Early signal transduction events are intact in CD8⁺ T cells activated with CD3/28 beads. (A) CD8⁺ T cells show intracellular calcium flux on stimulation with CD3/28 beads. Each picture shows the composition of a bright-field image overlaid with a transparent color scale of the ratio of fluorescence emissions at 340 and 380 nm of fura-2. The ratio correlates with intracellular calcium concentration: green, resting (low); red, high intracellular calcium concentration. The picture taken at t = −22 s shows CD8⁺ T cells in the resting state. At t = 0 s, the CD3/28 beads were added. At 108 s, ionomycin was added as a positive control. These data are representative of three experiments. (B–G) PKC-θ and F-actin are recruited to the cell/bead contact site in CD8⁺ T cells. In resting T cells (B), PKC-θ (in red) is distributed in the cytoplasm and F-actin (in green) is distributed evenly in the plasma membrane.
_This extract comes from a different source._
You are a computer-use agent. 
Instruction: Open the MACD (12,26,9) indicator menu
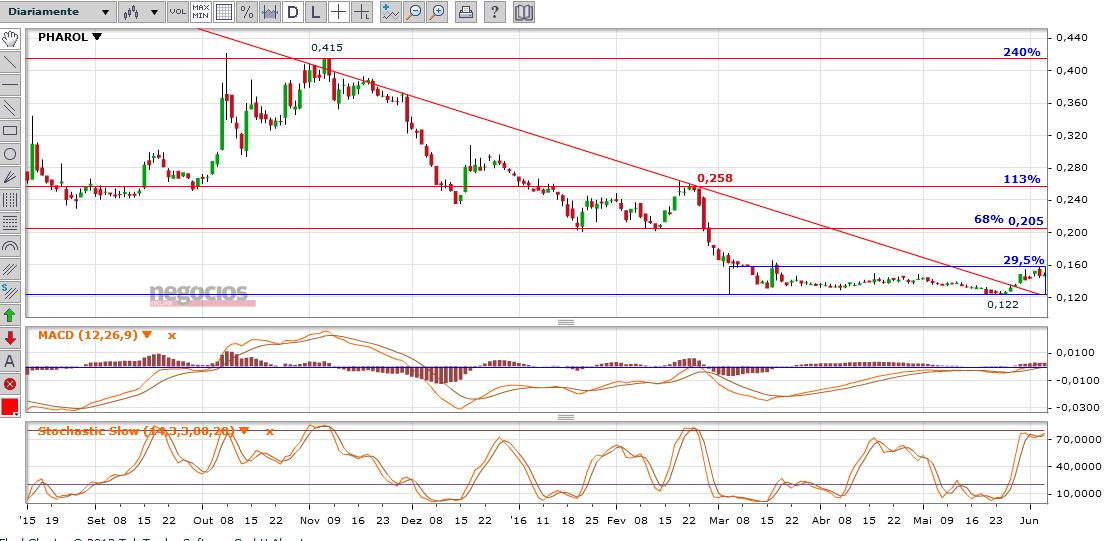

After activation of the CD8⁺ T cells for 30 min with CD3/28 beads, PKC-θ and F-actin are recruited to the cell/bead contact site (C). (D) The Nomarski image of the cell/bead conjugate shown in C. Three-dimensional volume rendering shows distribution of F-actin in the peripheral SMAC (E) and PKC-θ in the central SMAC (F). (G) The overlay of pictures D and E. The data are representative of three different experiments.

Fig 9.

CD8⁺ and CD4⁺ T cells show a similar proliferation profile after activation with CD3/28 beads. CD4⁺ (A) and CD8⁺ (B) T cells were labeled with CFSE, activated with CD3/28 beads for 3 days, and analyzed by flow cytometry. Unstimulated cells that were labeled with CFSE were used as controls. Data are representative of two different experiments.